# Required work
Rewrite every line of the items below as a numbered list, omitting blank lines.

• • • • •

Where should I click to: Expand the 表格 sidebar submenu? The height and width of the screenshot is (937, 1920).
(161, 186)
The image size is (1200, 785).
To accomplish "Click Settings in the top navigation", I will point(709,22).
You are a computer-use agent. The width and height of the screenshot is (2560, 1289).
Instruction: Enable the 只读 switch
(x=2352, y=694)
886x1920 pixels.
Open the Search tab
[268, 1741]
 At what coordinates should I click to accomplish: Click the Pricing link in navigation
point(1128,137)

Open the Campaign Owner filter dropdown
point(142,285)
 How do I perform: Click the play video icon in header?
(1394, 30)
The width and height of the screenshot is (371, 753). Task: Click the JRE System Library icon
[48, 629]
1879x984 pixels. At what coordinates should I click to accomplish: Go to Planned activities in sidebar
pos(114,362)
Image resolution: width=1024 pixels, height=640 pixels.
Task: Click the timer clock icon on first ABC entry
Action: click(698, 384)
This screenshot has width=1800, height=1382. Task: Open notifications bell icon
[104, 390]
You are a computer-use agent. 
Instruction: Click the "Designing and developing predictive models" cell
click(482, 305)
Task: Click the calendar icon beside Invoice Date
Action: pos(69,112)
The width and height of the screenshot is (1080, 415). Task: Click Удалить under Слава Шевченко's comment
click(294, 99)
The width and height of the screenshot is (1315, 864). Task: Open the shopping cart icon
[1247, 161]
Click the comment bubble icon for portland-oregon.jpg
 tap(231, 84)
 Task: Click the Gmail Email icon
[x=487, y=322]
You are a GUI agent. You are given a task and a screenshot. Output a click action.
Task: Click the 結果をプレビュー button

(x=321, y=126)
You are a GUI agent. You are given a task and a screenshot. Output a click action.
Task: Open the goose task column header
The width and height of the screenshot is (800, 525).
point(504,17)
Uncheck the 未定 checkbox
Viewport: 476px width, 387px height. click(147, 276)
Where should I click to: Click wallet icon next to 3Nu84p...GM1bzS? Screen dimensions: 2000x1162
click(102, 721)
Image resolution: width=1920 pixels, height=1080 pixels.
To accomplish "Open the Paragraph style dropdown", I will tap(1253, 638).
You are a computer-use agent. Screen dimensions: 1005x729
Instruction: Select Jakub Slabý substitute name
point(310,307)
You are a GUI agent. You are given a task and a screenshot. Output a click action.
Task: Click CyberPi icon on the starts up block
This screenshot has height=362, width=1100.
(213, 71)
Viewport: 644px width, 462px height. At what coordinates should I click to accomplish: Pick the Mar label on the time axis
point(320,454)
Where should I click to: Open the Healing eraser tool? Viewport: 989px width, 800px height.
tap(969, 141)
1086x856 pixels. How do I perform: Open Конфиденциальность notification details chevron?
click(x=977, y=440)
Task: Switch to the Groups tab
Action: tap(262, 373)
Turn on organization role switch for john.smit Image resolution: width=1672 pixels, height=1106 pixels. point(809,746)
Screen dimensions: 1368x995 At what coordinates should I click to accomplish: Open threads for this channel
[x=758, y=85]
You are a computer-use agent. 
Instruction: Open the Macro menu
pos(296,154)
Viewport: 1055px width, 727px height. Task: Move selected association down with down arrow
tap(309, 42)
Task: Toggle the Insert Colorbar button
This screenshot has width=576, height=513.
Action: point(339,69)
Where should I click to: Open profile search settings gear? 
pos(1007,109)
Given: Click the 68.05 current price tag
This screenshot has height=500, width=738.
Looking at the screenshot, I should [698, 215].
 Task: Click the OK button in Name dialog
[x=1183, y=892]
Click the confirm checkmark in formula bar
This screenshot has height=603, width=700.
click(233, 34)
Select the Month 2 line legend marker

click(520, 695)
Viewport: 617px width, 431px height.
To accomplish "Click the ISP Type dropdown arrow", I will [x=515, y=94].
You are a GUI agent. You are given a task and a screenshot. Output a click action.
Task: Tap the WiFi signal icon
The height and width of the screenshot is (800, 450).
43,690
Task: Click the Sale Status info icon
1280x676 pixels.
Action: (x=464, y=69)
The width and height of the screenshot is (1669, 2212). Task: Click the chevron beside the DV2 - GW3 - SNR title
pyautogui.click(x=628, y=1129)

• • • • •

# Answer for the task
1. Where should I click to: Expand the 表格 sidebar submenu? The height and width of the screenshot is (937, 1920).
2. (161, 186)
3. The image size is (1200, 785).
4. To accomplish "Click Settings in the top navigation", I will point(709,22).
5. You are a computer-use agent. The width and height of the screenshot is (2560, 1289).
6. Instruction: Enable the 只读 switch
7. (x=2352, y=694)
8. 886x1920 pixels.
9. Open the Search tab
10. [268, 1741]
11.  At what coordinates should I click to accomplish: Click the Pricing link in navigation
12. point(1128,137)
13. Open the Campaign Owner filter dropdown
14. point(142,285)
15.  How do I perform: Click the play video icon in header?
16. (1394, 30)
17. The width and height of the screenshot is (371, 753). Task: Click the JRE System Library icon
18. [48, 629]
19. 1879x984 pixels. At what coordinates should I click to accomplish: Go to Planned activities in sidebar
20. pos(114,362)
21. Image resolution: width=1024 pixels, height=640 pixels.
22. Task: Click the timer clock icon on first ABC entry
23. Action: click(698, 384)
24. This screenshot has width=1800, height=1382. Task: Open notifications bell icon
25. [104, 390]
26. You are a computer-use agent. 
27. Instruction: Click the "Designing and developing predictive models" cell
28. click(482, 305)
29. Task: Click the calendar icon beside Invoice Date
30. Action: pos(69,112)
31. The width and height of the screenshot is (1080, 415). Task: Click Удалить under Слава Шевченко's comment
32. click(294, 99)
33. The width and height of the screenshot is (1315, 864). Task: Open the shopping cart icon
34. [1247, 161]
35. Click the comment bubble icon for portland-oregon.jpg
36.  tap(231, 84)
37.  Task: Click the Gmail Email icon
38. [x=487, y=322]
39. You are a GUI agent. You are given a task and a screenshot. Output a click action.
40. Task: Click the 結果をプレビュー button
41. (x=321, y=126)
42. You are a GUI agent. You are given a task and a screenshot. Output a click action.
43. Task: Open the goose task column header
44. The width and height of the screenshot is (800, 525).
45. point(504,17)
46. Uncheck the 未定 checkbox
47. Viewport: 476px width, 387px height. click(147, 276)
48. Where should I click to: Click wallet icon next to 3Nu84p...GM1bzS? Screen dimensions: 2000x1162
49. click(102, 721)
50. Image resolution: width=1920 pixels, height=1080 pixels.
51. To accomplish "Open the Paragraph style dropdown", I will tap(1253, 638).
52. You are a computer-use agent. Screen dimensions: 1005x729
53. Instruction: Select Jakub Slabý substitute name
54. point(310,307)
55. You are a GUI agent. You are given a task and a screenshot. Output a click action.
56. Task: Click CyberPi icon on the starts up block
57. This screenshot has height=362, width=1100.
58. (213, 71)
59. Viewport: 644px width, 462px height. At what coordinates should I click to accomplish: Pick the Mar label on the time axis
60. point(320,454)
61. Where should I click to: Open the Healing eraser tool? Viewport: 989px width, 800px height.
62. tap(969, 141)
63. 1086x856 pixels. How do I perform: Open Конфиденциальность notification details chevron?
64. click(x=977, y=440)
65. Task: Switch to the Groups tab
66. Action: tap(262, 373)
67. Turn on organization role switch for john.smit Image resolution: width=1672 pixels, height=1106 pixels. point(809,746)
68. Screen dimensions: 1368x995 At what coordinates should I click to accomplish: Open threads for this channel
69. [x=758, y=85]
70. You are a computer-use agent. 
71. Instruction: Open the Macro menu
72. pos(296,154)
73. Viewport: 1055px width, 727px height. Task: Move selected association down with down arrow
74. tap(309, 42)
75. Task: Toggle the Insert Colorbar button
76. This screenshot has width=576, height=513.
77. Action: point(339,69)
78. Where should I click to: Open profile search settings gear? 
79. pos(1007,109)
80. Given: Click the 68.05 current price tag
81. This screenshot has height=500, width=738.
82. Looking at the screenshot, I should [698, 215].
83.  Task: Click the OK button in Name dialog
84. [x=1183, y=892]
85. Click the confirm checkmark in formula bar
86. This screenshot has height=603, width=700.
87. click(233, 34)
88. Select the Month 2 line legend marker
89. click(520, 695)
90. Viewport: 617px width, 431px height.
91. To accomplish "Click the ISP Type dropdown arrow", I will [x=515, y=94].
92. You are a GUI agent. You are given a task and a screenshot. Output a click action.
93. Task: Tap the WiFi signal icon
94. The height and width of the screenshot is (800, 450).
95. 43,690
96. Task: Click the Sale Status info icon
97. 1280x676 pixels.
98. Action: (x=464, y=69)
99. The width and height of the screenshot is (1669, 2212). Task: Click the chevron beside the DV2 - GW3 - SNR title
100. pyautogui.click(x=628, y=1129)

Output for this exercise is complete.